■ **What to do**: Below are the entries; return every line among them that holds the word "Filter".

::: Materials provided

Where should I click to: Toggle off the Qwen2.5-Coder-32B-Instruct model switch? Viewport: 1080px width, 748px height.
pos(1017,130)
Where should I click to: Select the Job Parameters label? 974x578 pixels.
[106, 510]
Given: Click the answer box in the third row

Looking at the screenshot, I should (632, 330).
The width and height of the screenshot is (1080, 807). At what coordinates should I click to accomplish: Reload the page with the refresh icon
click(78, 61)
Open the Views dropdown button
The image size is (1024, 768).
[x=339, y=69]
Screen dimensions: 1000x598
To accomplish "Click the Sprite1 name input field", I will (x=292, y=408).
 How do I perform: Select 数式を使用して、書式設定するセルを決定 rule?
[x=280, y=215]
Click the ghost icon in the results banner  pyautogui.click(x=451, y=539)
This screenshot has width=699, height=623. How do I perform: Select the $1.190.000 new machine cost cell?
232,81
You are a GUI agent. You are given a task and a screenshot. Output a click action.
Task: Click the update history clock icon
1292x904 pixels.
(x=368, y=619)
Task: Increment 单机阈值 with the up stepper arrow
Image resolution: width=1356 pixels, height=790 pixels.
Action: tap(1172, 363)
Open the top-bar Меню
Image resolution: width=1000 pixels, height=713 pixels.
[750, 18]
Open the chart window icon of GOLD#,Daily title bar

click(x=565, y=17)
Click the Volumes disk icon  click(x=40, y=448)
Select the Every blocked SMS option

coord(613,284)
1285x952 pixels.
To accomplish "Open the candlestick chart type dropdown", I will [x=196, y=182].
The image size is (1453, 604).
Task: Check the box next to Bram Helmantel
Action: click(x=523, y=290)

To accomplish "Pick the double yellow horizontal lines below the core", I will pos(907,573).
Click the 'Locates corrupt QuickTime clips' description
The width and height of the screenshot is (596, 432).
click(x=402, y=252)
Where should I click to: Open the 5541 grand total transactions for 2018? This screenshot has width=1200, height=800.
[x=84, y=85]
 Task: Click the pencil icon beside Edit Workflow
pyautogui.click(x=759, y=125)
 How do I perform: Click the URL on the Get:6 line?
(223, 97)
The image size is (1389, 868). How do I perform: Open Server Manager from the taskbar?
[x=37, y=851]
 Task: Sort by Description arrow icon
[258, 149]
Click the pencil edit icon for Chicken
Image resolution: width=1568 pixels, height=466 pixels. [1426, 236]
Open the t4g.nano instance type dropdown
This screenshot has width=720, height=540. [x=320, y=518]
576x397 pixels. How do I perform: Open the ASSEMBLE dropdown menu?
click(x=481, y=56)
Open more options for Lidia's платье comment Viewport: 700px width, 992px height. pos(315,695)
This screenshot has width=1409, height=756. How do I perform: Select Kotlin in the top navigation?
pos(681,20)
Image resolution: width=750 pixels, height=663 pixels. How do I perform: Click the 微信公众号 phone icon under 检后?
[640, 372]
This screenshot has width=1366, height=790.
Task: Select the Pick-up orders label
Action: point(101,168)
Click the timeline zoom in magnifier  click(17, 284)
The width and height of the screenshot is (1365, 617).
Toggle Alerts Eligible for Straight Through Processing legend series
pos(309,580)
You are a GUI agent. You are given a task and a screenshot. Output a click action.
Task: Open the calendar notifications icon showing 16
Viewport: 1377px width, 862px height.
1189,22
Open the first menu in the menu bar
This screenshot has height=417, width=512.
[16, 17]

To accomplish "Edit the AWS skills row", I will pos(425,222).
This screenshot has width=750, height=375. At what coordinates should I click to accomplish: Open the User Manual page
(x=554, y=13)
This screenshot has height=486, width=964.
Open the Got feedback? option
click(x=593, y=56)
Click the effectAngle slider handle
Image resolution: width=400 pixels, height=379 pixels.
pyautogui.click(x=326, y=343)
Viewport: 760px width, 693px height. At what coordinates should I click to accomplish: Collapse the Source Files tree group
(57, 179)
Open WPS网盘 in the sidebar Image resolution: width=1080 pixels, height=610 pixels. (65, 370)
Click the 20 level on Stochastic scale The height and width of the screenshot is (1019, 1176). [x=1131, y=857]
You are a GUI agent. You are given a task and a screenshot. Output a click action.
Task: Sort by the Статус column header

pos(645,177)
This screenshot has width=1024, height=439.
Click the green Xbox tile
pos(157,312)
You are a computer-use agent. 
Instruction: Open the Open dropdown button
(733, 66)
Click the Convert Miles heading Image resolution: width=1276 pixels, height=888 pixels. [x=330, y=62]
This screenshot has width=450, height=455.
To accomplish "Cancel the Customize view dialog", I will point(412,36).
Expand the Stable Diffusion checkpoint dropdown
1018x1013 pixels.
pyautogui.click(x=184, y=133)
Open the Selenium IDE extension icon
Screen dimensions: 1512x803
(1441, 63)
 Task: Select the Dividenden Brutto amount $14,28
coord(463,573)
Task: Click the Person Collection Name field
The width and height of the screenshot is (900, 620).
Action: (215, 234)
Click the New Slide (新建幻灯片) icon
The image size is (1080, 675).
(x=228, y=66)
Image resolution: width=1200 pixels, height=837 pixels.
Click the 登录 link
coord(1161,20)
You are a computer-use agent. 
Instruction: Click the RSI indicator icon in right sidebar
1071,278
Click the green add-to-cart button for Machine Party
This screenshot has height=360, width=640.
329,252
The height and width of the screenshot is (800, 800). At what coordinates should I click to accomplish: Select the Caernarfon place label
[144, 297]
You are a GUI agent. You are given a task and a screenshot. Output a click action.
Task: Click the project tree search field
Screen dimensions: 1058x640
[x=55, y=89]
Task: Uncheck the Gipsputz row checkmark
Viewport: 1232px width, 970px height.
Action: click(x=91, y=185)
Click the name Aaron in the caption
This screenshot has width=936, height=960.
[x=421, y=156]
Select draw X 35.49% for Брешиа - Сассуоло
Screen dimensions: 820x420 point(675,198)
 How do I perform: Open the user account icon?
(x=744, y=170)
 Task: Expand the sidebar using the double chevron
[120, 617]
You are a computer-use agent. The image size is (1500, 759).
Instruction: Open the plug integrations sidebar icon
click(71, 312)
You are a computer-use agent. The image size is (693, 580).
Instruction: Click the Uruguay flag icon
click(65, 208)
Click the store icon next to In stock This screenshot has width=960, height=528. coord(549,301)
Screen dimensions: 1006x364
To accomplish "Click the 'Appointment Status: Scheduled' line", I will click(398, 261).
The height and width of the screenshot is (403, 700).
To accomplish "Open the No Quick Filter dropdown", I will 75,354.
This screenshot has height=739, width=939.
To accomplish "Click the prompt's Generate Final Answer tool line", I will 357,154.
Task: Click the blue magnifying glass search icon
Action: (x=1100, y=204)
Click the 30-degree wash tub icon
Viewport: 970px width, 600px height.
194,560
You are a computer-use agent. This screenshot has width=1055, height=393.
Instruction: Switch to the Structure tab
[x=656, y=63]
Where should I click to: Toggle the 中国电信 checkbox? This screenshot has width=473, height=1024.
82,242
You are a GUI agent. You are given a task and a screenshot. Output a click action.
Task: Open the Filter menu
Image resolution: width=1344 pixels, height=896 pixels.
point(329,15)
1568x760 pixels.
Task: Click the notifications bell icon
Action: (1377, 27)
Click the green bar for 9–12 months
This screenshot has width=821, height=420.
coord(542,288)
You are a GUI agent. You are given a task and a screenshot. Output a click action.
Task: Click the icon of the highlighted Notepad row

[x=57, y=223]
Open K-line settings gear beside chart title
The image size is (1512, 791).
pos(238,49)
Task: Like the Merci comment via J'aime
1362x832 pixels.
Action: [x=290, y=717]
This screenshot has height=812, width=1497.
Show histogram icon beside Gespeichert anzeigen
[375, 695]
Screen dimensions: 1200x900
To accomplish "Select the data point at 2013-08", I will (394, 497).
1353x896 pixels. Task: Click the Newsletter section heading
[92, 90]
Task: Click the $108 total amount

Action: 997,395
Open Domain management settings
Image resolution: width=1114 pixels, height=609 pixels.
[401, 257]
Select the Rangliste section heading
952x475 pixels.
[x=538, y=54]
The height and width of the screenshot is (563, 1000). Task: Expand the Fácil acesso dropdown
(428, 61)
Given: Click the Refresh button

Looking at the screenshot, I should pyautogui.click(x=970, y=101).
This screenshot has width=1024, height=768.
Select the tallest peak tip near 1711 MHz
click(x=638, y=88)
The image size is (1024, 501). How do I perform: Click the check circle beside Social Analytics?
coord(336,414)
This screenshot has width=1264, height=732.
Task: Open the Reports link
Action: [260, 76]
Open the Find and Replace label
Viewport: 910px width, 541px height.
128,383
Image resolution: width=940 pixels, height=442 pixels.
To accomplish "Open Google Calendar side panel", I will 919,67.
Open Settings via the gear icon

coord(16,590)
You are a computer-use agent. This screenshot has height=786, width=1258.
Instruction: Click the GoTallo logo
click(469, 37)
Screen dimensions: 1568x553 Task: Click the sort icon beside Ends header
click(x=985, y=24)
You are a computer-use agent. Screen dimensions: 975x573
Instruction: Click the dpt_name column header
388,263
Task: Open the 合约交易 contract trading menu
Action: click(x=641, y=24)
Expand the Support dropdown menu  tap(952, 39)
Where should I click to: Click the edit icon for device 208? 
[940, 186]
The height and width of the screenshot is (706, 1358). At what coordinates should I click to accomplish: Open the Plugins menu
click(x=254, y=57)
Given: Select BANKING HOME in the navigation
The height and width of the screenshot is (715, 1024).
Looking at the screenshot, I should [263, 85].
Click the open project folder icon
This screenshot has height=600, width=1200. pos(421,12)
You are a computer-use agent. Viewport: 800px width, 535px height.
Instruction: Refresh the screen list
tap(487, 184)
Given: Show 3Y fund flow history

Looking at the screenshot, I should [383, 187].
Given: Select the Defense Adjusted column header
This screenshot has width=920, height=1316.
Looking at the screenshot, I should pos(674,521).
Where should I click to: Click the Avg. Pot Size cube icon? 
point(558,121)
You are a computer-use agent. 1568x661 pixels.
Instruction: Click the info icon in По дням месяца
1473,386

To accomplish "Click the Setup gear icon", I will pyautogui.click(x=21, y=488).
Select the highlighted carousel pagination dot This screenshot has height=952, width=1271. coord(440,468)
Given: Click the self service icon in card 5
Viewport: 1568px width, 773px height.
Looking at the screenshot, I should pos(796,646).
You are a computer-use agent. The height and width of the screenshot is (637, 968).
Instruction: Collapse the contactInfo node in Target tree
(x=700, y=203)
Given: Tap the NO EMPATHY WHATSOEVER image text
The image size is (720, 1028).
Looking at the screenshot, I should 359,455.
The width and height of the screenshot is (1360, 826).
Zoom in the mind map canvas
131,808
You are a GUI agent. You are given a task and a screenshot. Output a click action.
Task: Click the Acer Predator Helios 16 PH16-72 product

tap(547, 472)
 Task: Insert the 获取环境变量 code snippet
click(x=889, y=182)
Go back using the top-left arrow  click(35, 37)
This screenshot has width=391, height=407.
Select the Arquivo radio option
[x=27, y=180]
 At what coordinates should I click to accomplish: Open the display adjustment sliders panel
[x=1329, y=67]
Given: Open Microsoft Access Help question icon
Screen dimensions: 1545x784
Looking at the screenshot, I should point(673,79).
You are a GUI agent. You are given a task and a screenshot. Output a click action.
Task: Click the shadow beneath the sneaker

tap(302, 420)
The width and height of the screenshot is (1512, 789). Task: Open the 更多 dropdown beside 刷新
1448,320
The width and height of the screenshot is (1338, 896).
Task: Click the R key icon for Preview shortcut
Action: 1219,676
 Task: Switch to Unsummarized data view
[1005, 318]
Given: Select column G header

::::::

■ **Answer to this exercise**:
To accomplish "Open the No Quick Filter dropdown", I will 75,354.
Task: Open the Filter menu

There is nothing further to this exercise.